• **Text**:

Rēs Pūblica
This thing that belongs to everyone
There was a Civic Education class at Saint Francis. I cannot for the life of me remember the teacher's name.
What I remember is this. She walked in one Tuesday morning and wrote Civic Education on the board. Then she turned around and did not open the textbook. She talked about Abiola. About June 12, 1993. About how Nigerians, from every corner of the country, across every line that had been drawn to keep them apart, went to the polls and chose the same man. She talked about the annulment. About the streets afterward. About the people who died in them.
The fan above us was broken. A boy named Ebenezer had fallen asleep in the back row. The sunlight was reflecting through the dusty louvers at an angle that made it hard to see the board.
The two words she emphasized were: Democracy. Gift.
I wrote them down. Underlined them twice.

• **Input data**:
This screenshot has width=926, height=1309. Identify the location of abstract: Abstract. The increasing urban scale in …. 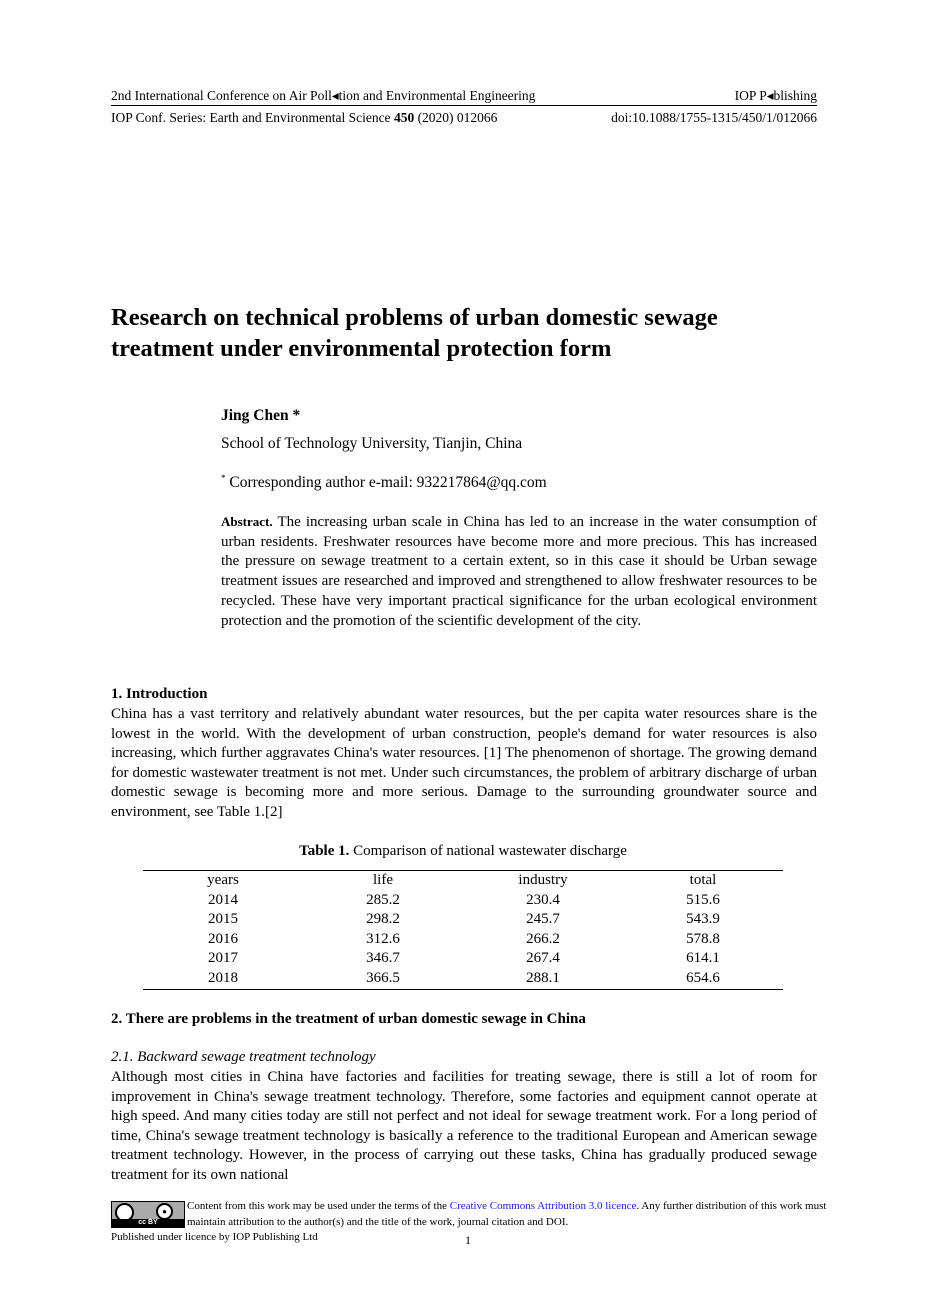
(519, 572).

• **Exercise instructions**:
**1.** Transcribe the Civic Education essay from "Rēs Pūblica" up to and including "were: Democracy. Gift.".
**2.** In the Civic Education essay, which two words did the teacher emphasize?
**3.** Carry the Civic Education essay forward from its final line.
The material plays no part in this work.

• **Task answers**:
**1.**
Rēs Pūblica
This thing that belongs to everyone
There was a Civic Education class at Saint Francis. I cannot for the life of me remember the teacher's name.
What I remember is this. She walked in one Tuesday morning and wrote Civic Education on the board. Then she turned around and did not open the textbook. She talked about Abiola. About June 12, 1993. About how Nigerians, from every corner of the country, across every line that had been drawn to keep them apart, went to the polls and chose the same man. She talked about the annulment. About the streets afterward. About the people who died in them.
The fan above us was broken. A boy named Ebenezer had fallen asleep in the back row. The sunlight was reflecting through the dusty louvers at an angle that made it hard to see the board.
The two words she emphasized were: Democracy. Gift.

**2.** Democracy and Gift.

**3.**
She spoke about Nigeria the same way I’d imagine an angel speaks about heaven. With the certainty of someone who had seen the thing they were describing and wanted you to see it too. And I did. In that classroom, in that heat, with Ebenezer asleep and the fan broken and the sun in my eyes, I saw it. Nigeria as something handed to me personally. Something to be cherished. Something that, if I held it right, would hold me back. Something that belonged to us all.
I ignored the vastness between all that could be seen and all that we believed. I was in secondary school. The blinding light was on, and I did not think to look away.
Back then, Democracy Day was May 29. This was the date Obasanjo was sworn in, 1999. The day the military handed over. It was administrative and uncomplicated. The date simply spoke about the ending of something rather than the cost of it.
On June 6, 2018, Buhari announced that Democracy Day would move to June 12. And that he would award Abiola the GCFR posthumously. He called the 1993 election the freest, fairest and most peaceful since independence.
He made this announcement eight days after Nigeria had already celebrated Democracy Day on May 29 of that same year. One year before a general election.
The ceremony was held at the State House. Babangida attended.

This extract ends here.